まだ今一つパソコン接続の調子が良くないので、Essayは更新できる時にしておきます。
というわけで(?)神田明神に薪能を観に行った。
演目は、世阿弥作の『清経(きよつね)』。
清経は、平清盛の長男・重盛の三男。平家の都落ちに伴って、行く末をはかなみ21歳という若さで入水してしまう。
物語としては、妻の元に現れた清経の亡霊に対して彼女が恨み言を述べ、清経がその経緯や最期の場面を語り聞かせ、成仏していることを告げるというもの。
しかし現実的には、この後から平家一門の存亡をかけた壇ノ浦や一ノ谷の合戦に突入していくわけで、敵と戦い敗れたのならばまだ納得できるが、この時点での清経の自殺に対して妻が恨み言を述べる気持ちは分かる。しかも後の世に、建礼門院から「心憂きことのはじめ」──平家滅亡への始まりとまで言われてしまったというから、ちょっとばかり悲惨だ。
つまりこれも、一種の鎮魂の芸能。
そして、薪能が怨霊慰撫・鎮魂の芸能であるならば、神田明神はその演場として二重の意味でうってつけだろうと思う。

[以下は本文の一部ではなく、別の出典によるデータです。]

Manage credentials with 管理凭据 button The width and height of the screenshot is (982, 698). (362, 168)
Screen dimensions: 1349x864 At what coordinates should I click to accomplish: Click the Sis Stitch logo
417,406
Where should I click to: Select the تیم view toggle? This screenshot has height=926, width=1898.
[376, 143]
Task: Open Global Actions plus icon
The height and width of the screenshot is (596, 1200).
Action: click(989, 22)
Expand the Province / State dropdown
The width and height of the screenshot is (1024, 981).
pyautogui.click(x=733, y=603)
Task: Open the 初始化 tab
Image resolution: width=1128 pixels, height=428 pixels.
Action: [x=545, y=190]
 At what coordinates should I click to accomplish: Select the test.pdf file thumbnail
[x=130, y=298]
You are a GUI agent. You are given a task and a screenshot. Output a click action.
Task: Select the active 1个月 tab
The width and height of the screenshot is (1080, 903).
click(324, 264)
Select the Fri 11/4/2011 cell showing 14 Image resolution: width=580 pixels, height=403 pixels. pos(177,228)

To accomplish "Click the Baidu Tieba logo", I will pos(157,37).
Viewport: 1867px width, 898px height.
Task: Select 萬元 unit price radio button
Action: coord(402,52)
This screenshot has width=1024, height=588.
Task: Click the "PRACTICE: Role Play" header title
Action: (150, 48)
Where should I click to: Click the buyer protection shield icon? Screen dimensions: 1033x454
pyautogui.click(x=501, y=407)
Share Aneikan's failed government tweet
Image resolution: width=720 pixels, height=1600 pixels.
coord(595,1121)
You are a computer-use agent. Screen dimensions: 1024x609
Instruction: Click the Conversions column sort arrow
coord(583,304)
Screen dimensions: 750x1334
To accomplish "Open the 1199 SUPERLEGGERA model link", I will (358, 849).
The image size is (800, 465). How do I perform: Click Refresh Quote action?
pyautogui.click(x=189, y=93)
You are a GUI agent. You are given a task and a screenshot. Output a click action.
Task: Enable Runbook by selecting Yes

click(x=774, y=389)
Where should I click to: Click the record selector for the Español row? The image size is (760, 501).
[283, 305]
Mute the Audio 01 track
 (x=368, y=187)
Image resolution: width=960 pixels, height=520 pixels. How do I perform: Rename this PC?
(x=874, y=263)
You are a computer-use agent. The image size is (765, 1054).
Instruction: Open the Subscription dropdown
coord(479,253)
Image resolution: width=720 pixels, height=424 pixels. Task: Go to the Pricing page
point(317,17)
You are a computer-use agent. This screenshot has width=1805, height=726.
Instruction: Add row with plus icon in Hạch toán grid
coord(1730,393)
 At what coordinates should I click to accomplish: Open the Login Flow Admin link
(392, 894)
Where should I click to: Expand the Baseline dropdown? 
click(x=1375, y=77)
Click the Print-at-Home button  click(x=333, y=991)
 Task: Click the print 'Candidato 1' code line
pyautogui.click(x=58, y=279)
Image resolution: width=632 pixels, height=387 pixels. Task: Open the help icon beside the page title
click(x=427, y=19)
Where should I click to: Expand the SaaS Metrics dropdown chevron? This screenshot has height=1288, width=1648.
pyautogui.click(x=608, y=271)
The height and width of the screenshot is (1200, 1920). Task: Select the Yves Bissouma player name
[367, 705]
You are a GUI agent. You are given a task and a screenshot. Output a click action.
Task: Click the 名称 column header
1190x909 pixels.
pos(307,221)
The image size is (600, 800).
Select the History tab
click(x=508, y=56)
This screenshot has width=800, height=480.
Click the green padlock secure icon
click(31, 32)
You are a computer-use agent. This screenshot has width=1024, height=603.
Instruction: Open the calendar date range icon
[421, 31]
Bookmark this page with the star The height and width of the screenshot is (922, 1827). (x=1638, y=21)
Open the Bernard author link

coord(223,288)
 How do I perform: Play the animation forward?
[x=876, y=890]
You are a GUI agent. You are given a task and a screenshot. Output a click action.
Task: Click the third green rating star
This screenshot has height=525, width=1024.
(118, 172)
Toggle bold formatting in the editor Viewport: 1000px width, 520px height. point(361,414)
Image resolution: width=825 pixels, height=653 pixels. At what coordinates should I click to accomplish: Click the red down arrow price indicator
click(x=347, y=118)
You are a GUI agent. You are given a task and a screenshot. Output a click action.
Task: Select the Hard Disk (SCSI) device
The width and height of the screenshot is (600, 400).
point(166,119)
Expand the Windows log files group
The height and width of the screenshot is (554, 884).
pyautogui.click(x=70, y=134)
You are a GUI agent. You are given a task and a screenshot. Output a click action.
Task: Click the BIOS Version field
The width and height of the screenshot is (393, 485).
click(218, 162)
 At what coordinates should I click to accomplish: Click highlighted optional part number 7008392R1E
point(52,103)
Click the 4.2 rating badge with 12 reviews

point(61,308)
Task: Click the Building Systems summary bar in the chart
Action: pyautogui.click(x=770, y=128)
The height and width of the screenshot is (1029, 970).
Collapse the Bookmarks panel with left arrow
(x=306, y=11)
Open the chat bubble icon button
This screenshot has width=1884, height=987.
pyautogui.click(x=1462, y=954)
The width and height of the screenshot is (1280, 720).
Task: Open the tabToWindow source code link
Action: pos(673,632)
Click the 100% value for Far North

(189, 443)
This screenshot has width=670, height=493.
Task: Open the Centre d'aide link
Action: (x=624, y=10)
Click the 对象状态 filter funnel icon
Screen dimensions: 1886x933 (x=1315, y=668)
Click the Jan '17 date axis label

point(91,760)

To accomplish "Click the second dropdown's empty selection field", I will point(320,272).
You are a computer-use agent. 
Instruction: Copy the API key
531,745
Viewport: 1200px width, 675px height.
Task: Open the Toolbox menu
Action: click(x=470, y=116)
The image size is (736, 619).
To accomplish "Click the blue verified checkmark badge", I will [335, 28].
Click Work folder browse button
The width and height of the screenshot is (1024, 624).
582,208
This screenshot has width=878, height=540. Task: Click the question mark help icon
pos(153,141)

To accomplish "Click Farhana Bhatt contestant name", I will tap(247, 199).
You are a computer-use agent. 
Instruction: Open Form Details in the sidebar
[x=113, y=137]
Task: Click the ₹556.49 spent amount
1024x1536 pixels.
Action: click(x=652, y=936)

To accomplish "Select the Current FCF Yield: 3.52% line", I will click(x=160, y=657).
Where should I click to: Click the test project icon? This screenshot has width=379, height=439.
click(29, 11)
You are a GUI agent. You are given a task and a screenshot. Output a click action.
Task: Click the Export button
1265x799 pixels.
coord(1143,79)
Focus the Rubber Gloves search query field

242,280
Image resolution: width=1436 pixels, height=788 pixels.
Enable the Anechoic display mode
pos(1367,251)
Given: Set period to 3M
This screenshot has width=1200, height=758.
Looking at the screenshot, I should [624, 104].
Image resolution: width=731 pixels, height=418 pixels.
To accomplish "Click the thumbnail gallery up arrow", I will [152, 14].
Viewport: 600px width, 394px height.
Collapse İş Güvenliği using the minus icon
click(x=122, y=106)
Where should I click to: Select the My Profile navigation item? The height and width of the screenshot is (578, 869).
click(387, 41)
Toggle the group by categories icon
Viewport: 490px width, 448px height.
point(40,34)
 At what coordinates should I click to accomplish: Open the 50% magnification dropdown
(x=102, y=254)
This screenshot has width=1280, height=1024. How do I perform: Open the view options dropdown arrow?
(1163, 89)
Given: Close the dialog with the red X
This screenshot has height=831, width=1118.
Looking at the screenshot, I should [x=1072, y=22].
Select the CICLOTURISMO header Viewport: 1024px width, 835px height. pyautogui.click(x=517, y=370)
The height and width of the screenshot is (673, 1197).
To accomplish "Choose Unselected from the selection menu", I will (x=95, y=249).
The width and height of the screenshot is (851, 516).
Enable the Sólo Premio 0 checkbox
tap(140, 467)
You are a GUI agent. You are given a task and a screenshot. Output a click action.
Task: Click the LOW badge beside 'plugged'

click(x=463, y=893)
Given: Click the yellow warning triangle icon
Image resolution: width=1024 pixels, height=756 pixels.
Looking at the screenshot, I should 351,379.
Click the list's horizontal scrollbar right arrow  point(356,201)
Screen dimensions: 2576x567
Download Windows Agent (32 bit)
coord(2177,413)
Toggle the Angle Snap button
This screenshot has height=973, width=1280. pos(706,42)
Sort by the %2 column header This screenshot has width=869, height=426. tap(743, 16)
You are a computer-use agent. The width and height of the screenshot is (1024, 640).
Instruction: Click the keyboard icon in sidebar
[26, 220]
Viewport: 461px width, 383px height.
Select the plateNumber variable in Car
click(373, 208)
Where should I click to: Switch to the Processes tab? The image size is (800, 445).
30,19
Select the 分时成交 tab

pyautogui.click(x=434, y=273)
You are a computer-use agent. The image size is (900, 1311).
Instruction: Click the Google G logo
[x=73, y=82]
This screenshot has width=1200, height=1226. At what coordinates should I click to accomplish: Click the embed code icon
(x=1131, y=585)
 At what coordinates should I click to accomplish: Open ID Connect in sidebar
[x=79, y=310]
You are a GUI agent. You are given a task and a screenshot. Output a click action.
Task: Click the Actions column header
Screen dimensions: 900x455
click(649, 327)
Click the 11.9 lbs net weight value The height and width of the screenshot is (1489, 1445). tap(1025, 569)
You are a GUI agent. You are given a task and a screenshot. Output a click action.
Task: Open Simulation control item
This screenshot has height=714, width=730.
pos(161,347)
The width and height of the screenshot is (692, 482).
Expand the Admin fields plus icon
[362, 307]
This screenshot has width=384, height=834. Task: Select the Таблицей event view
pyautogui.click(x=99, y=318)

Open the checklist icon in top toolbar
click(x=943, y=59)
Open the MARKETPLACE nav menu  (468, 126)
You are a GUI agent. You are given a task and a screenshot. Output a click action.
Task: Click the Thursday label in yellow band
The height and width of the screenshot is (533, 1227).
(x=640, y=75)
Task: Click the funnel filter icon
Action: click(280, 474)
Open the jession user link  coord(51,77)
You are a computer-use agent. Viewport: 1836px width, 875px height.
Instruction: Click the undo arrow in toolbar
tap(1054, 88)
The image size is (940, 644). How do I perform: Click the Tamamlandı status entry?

亡くなった将門公を供養すると同時に、怨霊ではないはずなのに怨霊にされてしまった将門公の霊を慰めるという意味で(と勝手に思った)。
取り敢えず、初校ゲラ終了。
あとは無事帰国されるであろう、I川《鬼平》さんの手に届けるだけである。そこできっと『QED 出雲』の話もしなくてはならないと思うので、早くも準備にかかっているが、すでに崇の科白だけで原稿用紙20枚を越えた。
これから一体どうなることだろう……(先行き不安)。